Gideon handed the locket over to Pete. “This was found in my wagon, after the chlorine was destroyed but before the fire.”
Pete opened the locket, then let out a low whistle when he saw the photographs inside. “Well, I’ll be. Maybe you’re onto something with Diver after all. It doesn’t look good when something this valuable that clearly belongs to you is found in someone else’s things.” He handed the locket back.
“No it doesn’t,” Gideon agreed. He set the locket down on the tailgate, next to his equipment. “Maybe this will help speed things along.”
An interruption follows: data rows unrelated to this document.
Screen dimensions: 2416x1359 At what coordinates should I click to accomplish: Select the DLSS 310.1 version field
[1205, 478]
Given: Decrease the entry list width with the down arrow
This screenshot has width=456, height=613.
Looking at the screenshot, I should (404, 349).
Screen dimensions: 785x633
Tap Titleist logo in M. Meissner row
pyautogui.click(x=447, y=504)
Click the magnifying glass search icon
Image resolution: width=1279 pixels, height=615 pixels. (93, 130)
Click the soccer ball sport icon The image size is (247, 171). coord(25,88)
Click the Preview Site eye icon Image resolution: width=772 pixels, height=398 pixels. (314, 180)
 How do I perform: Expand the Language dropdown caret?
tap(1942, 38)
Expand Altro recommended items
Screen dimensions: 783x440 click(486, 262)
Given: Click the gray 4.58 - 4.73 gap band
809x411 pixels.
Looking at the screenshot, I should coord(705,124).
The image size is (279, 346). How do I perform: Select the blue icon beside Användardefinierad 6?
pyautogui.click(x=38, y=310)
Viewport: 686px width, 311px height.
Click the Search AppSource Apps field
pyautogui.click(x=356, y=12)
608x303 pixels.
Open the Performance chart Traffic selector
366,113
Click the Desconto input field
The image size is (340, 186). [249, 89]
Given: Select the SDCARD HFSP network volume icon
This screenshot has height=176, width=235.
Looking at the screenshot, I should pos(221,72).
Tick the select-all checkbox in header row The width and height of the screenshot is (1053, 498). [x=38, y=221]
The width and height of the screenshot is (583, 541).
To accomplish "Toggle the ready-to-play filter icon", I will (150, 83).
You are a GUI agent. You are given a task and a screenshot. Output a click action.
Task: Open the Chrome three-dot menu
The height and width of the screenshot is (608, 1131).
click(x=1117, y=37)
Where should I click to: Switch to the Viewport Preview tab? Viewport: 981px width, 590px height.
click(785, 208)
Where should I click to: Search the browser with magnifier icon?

“Bait for the trap?” Lucy asked.
“Yes.”
There was nothing else to prepare. Gideon took Lucy’s hand, started away from the wagon as Pete walked off, and made a comment about going for a walk as they reached the edge of the other wagons and camps. Then he and Lucy circled back through the camps to where Estelle had parked one of the crew wagons within sight of Lucy’s exposed wagon. Checking to be sure no one was paying close attention, he and Lucy climbed up into the wagon bed, then closed the canvas to hide them.
“That went well,” Graham commented. He was already in place, watching Lucy’s wagon and Gideon’s things through a slit in the canvas. “I haven’t noticed anyone taking a look or going near your things yet. I’m sure it’s only a matter of time.”